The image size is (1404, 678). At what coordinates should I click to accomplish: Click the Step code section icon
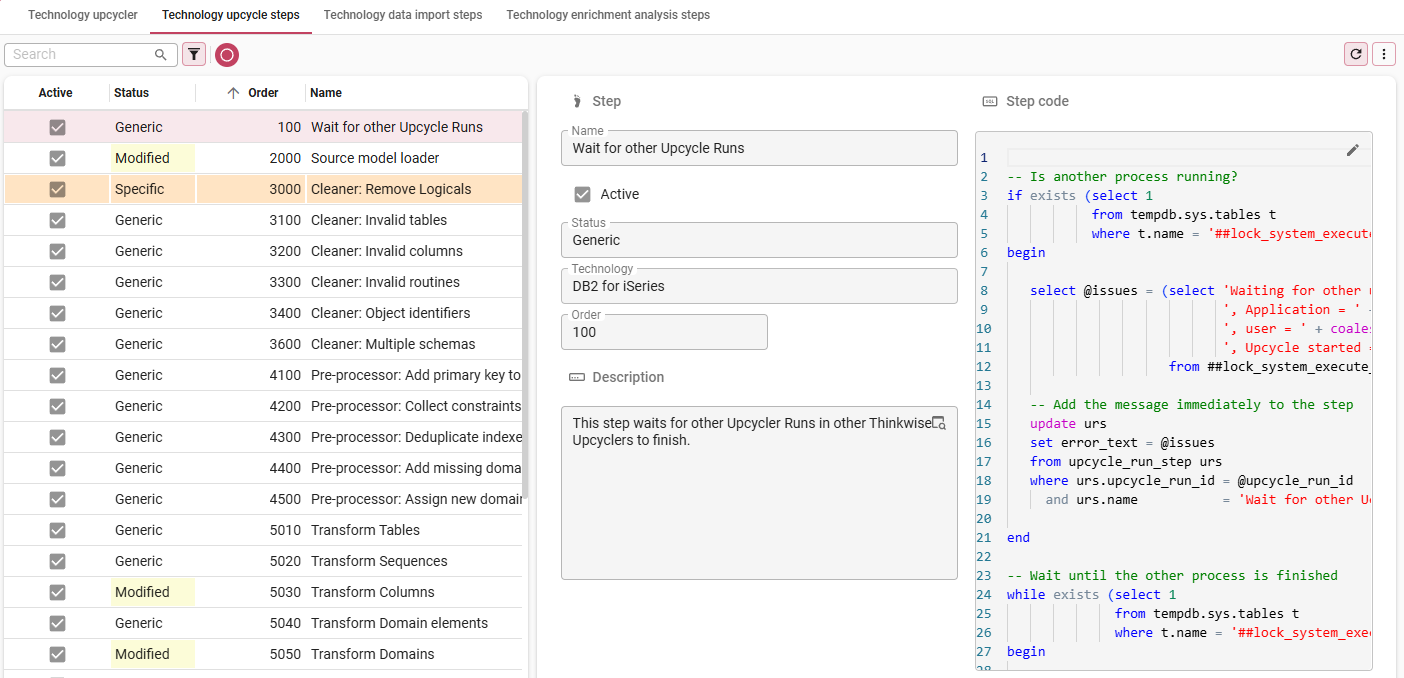pyautogui.click(x=990, y=101)
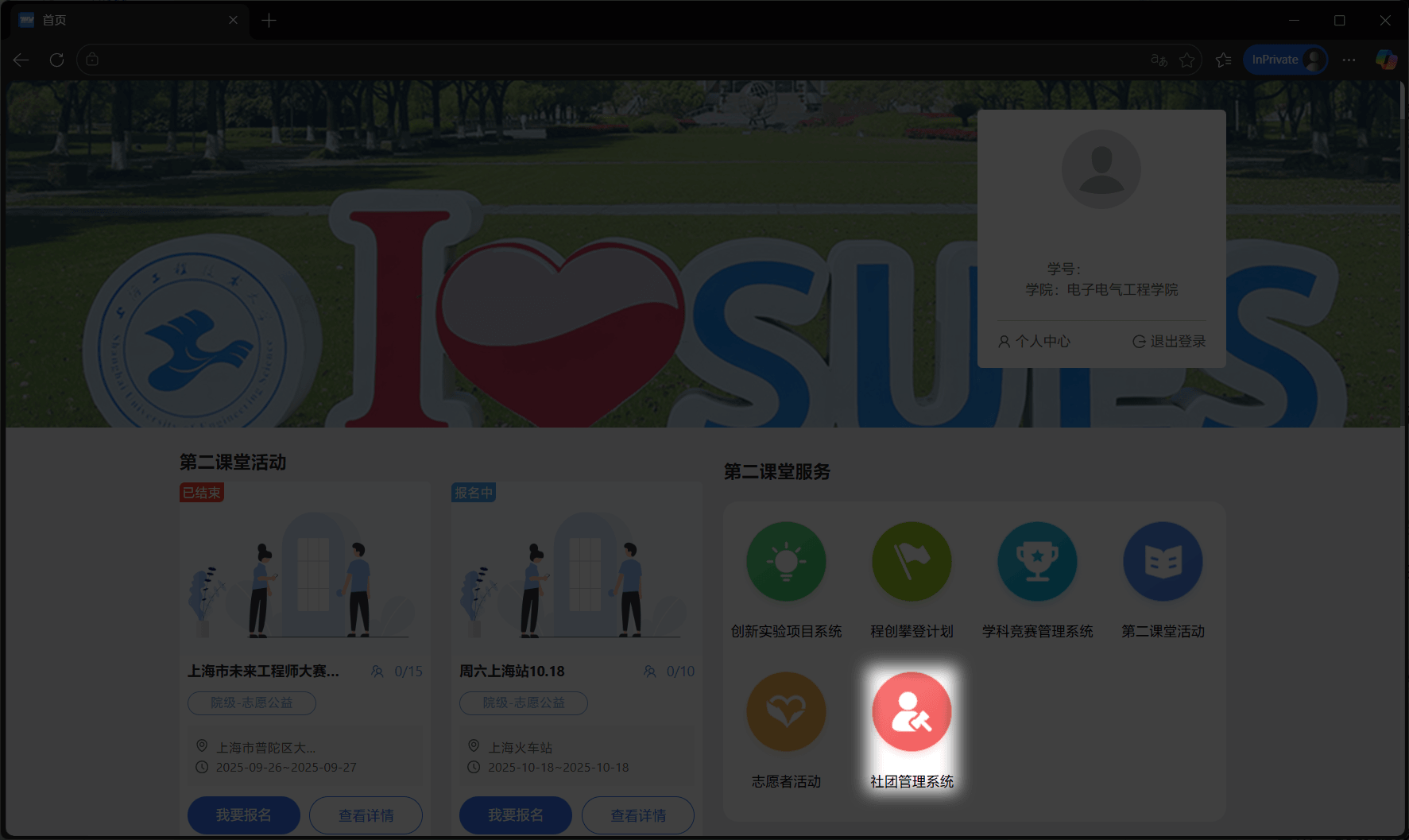Open the 学科竞赛管理系统 trophy icon
Viewport: 1409px width, 840px height.
click(x=1037, y=562)
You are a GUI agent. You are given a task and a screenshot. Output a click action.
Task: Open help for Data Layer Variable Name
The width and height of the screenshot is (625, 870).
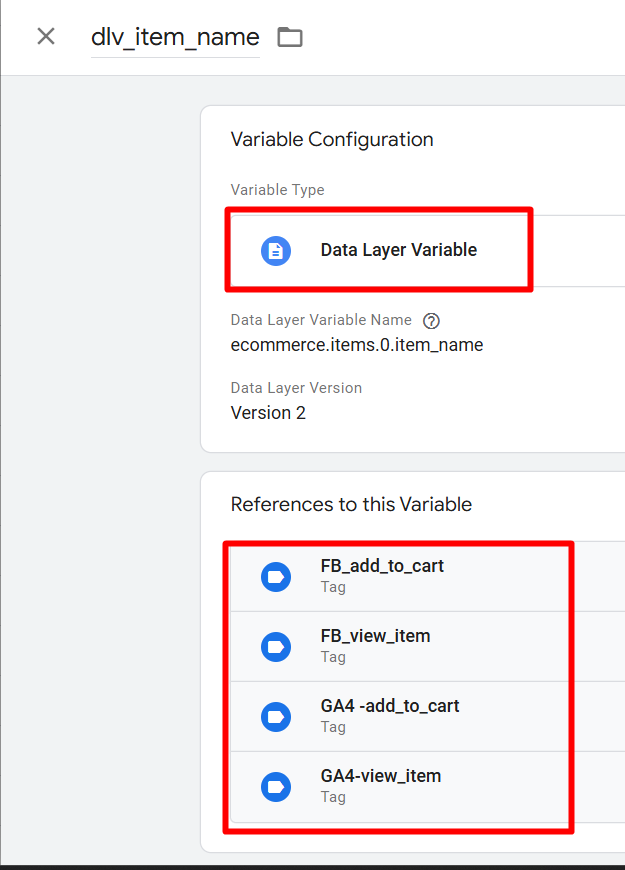[431, 321]
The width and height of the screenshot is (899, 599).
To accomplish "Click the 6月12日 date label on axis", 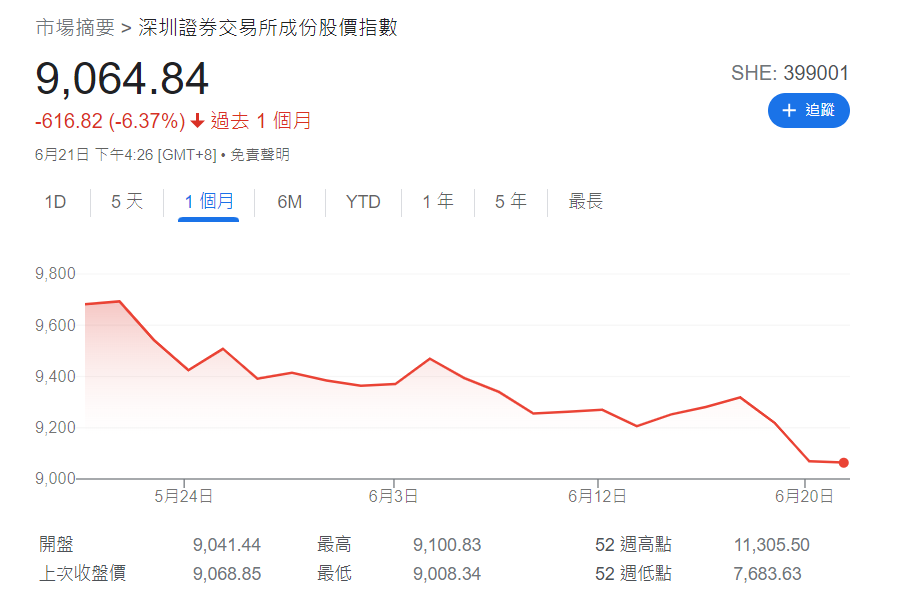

+-------+

Exercise task
Could you write out everything from the line containing "The width and height of the screenshot is (899, 599)." down to the end of the records again, substituting "tick label" for "date label" and leaving all else unchanged? Omit the pictures from your answer.

Correct response
The width and height of the screenshot is (899, 599).
To accomplish "Click the 6月12日 tick label on axis", 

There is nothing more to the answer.